# 20 Gallon substrate clean up crew help



## RedLoach (Apr 6, 2011)

I was wondering what people would recommend to help keep my 20 gallon clean. My Guppies aren't as thorough eaters as whats in my other tank, and a bunch of junk collects in the substrate. I have a Bushy Nose Pleco, but he doesn't scavenge the bottom. The loachs keep the bottom of my other tank spotless, but I'm kind of limited with the size of my 20 gallon. I picked up some nice shrimp the other day, I'm thinking about getting a lot more shrimp for cleanup and looks, but I want to make sure they will do a good job before I go crazy with them. I don't know if its the current from the filter, but even after I vacuumed, some food, specifically Hakari Fancy Guppy, collects rather quickly. Any recommendations out there would be appreciated.


----------



## plecosrawesome (Mar 1, 2011)

cory catfish are very good at cleaning up the bottom and you could have like 6 if you wanted they get like 3 inches maximum... also ottos are good...i think there called octinulus or something like that but they are both common and will prob be at like a local petco or petrsmart


----------



## susankat (Nov 15, 2008)

Otos, won't be good for keeping the bottom clean they only eat certain types of algae.
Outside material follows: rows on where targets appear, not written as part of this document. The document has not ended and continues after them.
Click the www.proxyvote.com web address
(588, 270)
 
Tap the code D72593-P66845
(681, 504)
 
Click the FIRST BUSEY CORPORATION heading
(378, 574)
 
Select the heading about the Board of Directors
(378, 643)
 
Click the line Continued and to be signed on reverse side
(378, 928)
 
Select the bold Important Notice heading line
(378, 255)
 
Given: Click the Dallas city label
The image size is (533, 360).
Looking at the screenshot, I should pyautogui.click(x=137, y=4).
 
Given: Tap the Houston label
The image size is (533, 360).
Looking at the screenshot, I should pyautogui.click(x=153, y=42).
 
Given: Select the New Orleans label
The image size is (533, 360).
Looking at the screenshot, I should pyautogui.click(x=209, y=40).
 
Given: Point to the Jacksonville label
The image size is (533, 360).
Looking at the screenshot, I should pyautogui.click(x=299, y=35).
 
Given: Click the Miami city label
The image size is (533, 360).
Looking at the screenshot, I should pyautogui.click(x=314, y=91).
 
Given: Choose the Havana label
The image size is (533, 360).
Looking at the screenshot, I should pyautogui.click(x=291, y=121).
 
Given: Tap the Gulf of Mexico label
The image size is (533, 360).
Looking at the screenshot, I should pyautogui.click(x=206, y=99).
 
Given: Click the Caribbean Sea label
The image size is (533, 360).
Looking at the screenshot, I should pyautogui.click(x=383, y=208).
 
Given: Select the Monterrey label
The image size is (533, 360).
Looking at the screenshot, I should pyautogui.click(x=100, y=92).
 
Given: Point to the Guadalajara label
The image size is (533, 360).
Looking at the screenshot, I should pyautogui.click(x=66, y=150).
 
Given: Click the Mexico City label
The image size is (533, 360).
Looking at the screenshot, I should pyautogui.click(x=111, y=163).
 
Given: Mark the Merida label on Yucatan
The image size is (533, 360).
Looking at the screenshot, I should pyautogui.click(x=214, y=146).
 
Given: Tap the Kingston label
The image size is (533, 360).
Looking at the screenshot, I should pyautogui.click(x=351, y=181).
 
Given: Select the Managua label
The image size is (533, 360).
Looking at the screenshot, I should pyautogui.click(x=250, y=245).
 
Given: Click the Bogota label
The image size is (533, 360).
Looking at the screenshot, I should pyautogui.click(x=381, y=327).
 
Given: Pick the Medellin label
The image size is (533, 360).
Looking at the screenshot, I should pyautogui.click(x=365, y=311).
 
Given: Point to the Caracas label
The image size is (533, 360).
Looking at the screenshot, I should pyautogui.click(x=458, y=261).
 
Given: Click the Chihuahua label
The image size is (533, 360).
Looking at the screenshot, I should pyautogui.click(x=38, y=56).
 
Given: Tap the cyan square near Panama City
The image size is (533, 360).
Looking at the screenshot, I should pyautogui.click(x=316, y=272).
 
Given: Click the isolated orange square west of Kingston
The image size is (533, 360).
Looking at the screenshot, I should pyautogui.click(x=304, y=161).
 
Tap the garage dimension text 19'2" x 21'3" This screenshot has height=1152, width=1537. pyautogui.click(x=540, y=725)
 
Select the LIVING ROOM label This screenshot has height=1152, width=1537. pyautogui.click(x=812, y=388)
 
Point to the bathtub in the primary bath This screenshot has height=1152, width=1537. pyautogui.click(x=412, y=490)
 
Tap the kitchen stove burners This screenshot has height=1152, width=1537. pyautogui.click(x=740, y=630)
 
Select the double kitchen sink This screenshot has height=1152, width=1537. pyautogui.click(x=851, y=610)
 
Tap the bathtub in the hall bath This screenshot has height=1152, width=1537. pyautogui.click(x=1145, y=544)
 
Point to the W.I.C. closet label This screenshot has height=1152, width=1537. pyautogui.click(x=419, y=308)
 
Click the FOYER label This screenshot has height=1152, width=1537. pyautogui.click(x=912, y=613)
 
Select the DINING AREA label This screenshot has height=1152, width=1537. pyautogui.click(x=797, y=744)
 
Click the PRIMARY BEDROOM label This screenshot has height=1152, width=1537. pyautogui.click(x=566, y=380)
Cories would make a good choice, but in a 20 gal just get three.


----------



## plecosrawesome (Mar 1, 2011)

yeah ive never had ottos so i really didnt know i thought they did


----------



## RedLoach (Apr 6, 2011)

Thanks, I'll look into the catfish for sure. I like their barbels, some of them look really neat. I just read up a little and I think they are good with shrimp too. Perfect, thanks for the replies


----------



## plecosrawesome (Mar 1, 2011)

no problem good luck


----------



## ReStart (Jan 3, 2011)

I like the Panda Corys or Emeralds although I have two albinos in my 10g. Really, you will just have to vacuum the bottom to keep it really clean. One thing might eat another's "output" shall we say, but that thing will have "output" also. At least that's my experience and opinion.


----------